■ **INSTRUCTIONS TO FOLLOW**
Copy exactly, please, each line of the data below until the line that contains "Click the Shape" has been copied, beginning at the top.

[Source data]
= Beginning of Section =

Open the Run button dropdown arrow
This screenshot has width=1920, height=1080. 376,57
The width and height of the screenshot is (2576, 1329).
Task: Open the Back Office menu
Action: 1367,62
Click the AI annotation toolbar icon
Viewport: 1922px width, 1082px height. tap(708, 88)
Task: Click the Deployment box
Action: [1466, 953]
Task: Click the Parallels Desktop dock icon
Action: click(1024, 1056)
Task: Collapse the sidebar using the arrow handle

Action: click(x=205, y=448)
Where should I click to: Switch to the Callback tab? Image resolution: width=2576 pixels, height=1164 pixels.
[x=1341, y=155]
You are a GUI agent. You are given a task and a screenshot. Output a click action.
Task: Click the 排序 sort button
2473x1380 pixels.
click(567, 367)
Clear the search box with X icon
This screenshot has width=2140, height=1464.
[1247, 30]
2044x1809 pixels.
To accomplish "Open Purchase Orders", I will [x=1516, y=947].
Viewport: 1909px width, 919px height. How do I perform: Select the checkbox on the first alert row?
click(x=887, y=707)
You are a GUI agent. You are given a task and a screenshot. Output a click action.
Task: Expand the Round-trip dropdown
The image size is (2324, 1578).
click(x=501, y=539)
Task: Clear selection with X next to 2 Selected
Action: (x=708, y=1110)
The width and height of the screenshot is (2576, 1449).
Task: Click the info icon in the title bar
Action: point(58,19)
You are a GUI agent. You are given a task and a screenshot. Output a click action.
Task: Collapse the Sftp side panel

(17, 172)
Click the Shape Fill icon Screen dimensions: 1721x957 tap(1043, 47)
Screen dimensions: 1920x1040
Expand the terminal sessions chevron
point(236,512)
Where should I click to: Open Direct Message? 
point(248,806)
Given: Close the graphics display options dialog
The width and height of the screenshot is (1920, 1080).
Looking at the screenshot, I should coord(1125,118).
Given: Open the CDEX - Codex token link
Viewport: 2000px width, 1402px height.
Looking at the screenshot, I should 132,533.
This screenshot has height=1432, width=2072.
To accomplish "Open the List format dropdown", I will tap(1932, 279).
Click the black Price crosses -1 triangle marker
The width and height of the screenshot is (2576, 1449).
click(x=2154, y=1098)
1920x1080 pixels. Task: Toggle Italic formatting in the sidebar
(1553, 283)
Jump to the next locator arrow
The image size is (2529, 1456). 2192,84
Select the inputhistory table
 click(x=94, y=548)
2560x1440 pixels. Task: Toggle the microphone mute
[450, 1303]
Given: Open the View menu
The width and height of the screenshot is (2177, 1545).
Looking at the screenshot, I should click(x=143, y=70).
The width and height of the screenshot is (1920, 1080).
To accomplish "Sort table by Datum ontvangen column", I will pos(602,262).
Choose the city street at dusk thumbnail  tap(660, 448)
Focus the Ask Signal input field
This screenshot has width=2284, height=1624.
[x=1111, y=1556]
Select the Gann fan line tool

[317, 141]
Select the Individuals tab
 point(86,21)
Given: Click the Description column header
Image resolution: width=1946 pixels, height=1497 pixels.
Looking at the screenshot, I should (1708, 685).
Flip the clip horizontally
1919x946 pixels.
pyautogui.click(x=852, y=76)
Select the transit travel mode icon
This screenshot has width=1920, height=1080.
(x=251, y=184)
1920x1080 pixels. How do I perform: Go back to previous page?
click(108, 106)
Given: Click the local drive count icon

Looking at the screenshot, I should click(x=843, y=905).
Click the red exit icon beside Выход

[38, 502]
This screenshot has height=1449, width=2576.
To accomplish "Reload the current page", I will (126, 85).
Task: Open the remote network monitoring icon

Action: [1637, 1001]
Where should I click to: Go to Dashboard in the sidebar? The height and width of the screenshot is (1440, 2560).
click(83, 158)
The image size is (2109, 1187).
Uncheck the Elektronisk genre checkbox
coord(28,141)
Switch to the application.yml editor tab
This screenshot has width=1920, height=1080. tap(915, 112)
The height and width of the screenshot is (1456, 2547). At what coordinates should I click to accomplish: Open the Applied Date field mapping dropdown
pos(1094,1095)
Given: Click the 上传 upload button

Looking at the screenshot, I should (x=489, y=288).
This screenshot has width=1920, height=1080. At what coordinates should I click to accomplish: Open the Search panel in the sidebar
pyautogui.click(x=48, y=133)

= End of Section =

■ **TASK RESULT**
Open the Run button dropdown arrow
This screenshot has width=1920, height=1080. 376,57
The width and height of the screenshot is (2576, 1329).
Task: Open the Back Office menu
Action: 1367,62
Click the AI annotation toolbar icon
Viewport: 1922px width, 1082px height. tap(708, 88)
Task: Click the Deployment box
Action: [1466, 953]
Task: Click the Parallels Desktop dock icon
Action: click(1024, 1056)
Task: Collapse the sidebar using the arrow handle

Action: click(x=205, y=448)
Where should I click to: Switch to the Callback tab? Image resolution: width=2576 pixels, height=1164 pixels.
[x=1341, y=155]
You are a GUI agent. You are given a task and a screenshot. Output a click action.
Task: Click the 排序 sort button
2473x1380 pixels.
click(567, 367)
Clear the search box with X icon
This screenshot has width=2140, height=1464.
[1247, 30]
2044x1809 pixels.
To accomplish "Open Purchase Orders", I will [x=1516, y=947].
Viewport: 1909px width, 919px height. How do I perform: Select the checkbox on the first alert row?
click(x=887, y=707)
You are a GUI agent. You are given a task and a screenshot. Output a click action.
Task: Expand the Round-trip dropdown
The image size is (2324, 1578).
click(x=501, y=539)
Task: Clear selection with X next to 2 Selected
Action: (x=708, y=1110)
The width and height of the screenshot is (2576, 1449).
Task: Click the info icon in the title bar
Action: point(58,19)
You are a GUI agent. You are given a task and a screenshot. Output a click action.
Task: Collapse the Sftp side panel

(17, 172)
Click the Shape Fill icon Screen dimensions: 1721x957 tap(1043, 47)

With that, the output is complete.